─── AVAILABLE DATA ───
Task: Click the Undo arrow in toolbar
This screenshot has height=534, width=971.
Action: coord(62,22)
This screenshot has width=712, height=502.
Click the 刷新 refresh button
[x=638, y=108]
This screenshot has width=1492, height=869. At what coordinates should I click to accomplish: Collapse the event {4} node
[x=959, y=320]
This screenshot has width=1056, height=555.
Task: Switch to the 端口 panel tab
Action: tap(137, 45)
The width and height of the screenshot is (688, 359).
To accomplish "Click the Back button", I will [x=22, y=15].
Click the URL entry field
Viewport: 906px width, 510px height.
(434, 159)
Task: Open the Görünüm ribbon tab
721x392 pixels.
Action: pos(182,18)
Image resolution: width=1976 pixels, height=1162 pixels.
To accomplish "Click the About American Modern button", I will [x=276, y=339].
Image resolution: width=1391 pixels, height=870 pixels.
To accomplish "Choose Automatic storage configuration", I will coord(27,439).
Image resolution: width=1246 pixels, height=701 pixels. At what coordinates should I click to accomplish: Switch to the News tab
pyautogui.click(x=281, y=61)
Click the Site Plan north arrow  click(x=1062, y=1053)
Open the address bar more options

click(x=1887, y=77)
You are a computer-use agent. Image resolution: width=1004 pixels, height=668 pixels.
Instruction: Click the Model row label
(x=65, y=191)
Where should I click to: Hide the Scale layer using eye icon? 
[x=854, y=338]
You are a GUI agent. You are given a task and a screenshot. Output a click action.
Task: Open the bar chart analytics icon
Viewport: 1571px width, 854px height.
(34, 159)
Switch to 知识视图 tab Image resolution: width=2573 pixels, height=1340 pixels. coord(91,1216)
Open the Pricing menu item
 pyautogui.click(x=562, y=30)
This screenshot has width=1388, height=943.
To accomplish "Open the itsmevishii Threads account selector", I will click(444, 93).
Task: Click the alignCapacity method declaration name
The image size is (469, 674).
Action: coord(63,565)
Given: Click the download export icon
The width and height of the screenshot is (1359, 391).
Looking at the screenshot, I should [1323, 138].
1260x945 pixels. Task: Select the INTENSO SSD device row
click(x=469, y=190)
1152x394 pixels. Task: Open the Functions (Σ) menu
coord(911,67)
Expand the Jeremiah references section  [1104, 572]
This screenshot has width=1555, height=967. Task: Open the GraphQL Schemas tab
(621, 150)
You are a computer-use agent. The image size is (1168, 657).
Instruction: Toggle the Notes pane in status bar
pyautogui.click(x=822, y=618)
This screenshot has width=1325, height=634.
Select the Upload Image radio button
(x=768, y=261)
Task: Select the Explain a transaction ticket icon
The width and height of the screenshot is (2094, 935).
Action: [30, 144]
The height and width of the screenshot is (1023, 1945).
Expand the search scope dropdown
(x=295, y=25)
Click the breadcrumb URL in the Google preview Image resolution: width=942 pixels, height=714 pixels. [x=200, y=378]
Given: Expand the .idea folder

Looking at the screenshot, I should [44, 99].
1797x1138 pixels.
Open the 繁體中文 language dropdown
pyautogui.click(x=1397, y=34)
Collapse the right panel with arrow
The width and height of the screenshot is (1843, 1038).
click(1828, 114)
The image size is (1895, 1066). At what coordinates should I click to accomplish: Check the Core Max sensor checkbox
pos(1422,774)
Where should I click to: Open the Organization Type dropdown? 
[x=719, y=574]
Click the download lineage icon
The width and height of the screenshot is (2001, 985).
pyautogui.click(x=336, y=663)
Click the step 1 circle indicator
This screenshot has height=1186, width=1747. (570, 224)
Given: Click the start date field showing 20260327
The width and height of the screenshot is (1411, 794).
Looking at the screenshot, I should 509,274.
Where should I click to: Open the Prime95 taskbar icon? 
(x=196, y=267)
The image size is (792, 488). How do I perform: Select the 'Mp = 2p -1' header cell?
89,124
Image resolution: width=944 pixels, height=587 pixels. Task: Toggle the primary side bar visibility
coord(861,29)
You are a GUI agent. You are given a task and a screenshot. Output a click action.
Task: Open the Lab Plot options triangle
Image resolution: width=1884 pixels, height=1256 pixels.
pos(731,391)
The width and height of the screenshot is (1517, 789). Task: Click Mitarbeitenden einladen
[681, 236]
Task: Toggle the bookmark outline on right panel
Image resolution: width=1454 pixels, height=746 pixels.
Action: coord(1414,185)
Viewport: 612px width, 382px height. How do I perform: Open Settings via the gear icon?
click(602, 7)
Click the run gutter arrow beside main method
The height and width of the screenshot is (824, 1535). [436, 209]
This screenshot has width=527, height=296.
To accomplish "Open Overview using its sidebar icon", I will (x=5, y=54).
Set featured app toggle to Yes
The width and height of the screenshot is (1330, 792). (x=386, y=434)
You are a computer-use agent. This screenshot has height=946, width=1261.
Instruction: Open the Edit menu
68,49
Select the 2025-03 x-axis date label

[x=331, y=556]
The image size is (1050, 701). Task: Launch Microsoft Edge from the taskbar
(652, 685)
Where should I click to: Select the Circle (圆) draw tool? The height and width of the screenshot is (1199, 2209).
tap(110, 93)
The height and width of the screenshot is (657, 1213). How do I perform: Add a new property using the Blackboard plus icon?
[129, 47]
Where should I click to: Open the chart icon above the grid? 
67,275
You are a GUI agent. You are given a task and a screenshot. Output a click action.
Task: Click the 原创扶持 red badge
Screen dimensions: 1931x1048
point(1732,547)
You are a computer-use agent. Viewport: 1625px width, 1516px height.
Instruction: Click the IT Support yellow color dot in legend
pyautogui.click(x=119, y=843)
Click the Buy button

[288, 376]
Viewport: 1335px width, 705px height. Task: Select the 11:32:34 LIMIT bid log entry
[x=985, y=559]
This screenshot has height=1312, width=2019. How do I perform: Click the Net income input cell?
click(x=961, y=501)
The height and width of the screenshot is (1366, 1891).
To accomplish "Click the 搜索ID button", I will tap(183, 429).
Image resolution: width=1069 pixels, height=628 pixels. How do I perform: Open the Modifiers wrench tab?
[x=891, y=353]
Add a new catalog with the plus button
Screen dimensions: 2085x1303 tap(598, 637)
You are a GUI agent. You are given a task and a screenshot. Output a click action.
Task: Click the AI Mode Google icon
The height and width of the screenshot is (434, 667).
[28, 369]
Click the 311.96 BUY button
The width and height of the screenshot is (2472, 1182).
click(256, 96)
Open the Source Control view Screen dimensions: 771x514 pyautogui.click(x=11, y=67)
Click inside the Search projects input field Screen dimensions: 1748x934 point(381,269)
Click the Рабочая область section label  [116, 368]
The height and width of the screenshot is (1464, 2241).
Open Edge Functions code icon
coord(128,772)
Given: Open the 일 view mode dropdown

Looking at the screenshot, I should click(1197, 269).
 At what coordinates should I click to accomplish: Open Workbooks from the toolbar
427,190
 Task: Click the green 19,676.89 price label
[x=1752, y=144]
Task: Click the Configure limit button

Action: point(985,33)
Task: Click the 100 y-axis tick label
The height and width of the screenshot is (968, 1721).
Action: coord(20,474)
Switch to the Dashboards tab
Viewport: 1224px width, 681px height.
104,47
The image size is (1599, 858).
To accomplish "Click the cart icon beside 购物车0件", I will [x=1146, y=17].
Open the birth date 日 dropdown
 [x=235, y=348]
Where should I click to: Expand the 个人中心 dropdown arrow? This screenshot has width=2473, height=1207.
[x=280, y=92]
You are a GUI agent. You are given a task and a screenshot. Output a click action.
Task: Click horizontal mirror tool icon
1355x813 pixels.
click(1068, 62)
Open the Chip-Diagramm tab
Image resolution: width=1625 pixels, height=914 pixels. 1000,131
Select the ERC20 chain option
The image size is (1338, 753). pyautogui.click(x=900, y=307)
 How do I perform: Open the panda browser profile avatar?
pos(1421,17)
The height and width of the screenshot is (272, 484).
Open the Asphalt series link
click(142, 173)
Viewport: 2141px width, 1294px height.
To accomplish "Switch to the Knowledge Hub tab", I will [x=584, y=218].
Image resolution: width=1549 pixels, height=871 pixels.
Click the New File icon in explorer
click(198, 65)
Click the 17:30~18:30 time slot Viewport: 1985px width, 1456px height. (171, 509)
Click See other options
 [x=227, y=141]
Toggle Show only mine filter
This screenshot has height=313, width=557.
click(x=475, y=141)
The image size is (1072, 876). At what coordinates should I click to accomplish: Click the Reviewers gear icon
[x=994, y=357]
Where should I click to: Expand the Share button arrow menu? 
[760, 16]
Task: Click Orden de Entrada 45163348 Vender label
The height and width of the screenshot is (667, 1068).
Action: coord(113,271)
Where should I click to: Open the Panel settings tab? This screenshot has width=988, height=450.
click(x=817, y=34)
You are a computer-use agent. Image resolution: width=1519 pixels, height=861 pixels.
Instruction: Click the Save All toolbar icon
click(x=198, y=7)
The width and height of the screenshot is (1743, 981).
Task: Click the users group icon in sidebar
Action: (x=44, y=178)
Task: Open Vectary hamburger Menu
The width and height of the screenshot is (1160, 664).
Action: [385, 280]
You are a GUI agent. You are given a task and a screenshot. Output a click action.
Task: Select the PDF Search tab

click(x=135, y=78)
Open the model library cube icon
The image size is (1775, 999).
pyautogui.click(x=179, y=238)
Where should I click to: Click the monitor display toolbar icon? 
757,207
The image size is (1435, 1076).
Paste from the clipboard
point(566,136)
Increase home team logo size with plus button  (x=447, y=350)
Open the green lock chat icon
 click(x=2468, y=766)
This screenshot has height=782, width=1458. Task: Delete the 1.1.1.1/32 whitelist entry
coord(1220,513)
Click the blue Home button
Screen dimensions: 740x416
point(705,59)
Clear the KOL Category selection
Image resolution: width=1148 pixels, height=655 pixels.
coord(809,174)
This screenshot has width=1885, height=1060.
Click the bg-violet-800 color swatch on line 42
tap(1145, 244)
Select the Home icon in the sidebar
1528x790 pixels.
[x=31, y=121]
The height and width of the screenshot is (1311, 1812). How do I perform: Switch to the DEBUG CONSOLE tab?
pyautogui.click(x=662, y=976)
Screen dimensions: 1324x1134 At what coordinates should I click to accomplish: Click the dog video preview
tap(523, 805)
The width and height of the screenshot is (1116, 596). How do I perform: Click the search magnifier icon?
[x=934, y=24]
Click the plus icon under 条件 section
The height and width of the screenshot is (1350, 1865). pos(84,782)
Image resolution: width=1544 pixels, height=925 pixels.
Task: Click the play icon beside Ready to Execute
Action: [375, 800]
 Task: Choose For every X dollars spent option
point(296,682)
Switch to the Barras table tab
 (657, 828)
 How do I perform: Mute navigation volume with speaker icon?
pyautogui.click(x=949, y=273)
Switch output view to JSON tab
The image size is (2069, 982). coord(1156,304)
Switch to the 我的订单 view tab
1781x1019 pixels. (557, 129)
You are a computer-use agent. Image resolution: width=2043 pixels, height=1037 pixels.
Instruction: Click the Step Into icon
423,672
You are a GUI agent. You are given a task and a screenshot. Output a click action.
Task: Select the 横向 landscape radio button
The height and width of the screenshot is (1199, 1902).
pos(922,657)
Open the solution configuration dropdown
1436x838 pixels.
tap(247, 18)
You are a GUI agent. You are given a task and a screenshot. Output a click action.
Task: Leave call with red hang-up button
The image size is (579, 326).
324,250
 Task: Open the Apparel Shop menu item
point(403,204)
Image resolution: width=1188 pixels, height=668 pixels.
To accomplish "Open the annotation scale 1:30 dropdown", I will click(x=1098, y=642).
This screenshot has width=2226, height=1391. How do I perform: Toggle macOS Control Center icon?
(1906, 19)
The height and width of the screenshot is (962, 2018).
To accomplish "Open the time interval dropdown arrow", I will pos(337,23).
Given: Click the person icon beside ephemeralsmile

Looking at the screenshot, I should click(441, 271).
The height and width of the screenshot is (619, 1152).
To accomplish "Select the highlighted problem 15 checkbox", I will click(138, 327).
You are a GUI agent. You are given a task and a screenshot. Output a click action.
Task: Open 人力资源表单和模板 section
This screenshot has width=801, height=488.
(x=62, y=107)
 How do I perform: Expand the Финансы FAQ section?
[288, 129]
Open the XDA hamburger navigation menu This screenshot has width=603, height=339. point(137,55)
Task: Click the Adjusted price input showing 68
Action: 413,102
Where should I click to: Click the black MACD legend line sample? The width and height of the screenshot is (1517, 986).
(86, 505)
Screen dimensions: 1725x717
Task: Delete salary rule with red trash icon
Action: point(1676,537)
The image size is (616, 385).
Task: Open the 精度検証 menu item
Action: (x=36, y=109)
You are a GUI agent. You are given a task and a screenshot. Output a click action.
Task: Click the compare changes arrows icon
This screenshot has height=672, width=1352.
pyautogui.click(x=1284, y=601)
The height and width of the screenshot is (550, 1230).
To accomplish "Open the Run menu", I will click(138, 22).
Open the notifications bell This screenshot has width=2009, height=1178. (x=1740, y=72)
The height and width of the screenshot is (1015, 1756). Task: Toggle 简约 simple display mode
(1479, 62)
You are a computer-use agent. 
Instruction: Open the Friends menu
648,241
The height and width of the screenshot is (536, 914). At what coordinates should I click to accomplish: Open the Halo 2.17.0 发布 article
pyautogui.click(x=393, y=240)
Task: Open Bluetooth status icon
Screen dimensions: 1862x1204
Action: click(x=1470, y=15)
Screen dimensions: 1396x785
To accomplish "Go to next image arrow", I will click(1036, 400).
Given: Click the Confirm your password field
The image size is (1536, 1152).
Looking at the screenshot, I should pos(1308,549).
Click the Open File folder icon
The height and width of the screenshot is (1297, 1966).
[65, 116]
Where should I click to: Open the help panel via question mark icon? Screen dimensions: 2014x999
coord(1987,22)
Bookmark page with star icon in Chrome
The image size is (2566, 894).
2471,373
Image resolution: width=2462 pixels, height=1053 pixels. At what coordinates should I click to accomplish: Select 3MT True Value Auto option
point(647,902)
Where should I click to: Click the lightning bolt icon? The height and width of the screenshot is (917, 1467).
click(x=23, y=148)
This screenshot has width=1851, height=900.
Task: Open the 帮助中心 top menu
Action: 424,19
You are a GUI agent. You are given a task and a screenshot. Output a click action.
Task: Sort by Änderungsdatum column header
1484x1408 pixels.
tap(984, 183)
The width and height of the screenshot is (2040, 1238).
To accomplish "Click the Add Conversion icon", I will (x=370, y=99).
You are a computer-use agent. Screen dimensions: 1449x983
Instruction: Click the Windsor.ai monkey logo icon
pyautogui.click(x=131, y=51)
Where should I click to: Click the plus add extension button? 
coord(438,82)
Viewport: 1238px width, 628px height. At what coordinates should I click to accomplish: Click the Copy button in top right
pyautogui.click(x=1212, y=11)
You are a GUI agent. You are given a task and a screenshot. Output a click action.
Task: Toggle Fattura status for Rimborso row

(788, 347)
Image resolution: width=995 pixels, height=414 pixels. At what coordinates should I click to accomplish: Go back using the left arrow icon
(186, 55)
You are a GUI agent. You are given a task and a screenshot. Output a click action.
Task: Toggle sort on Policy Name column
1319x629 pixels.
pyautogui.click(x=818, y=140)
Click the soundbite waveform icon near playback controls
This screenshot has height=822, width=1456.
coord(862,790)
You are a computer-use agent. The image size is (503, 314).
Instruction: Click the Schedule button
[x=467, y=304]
───
PROBLEM -> Count the lines in the records above that contain the word "field", and report only that number.

WRITTEN SOLUTION -> 4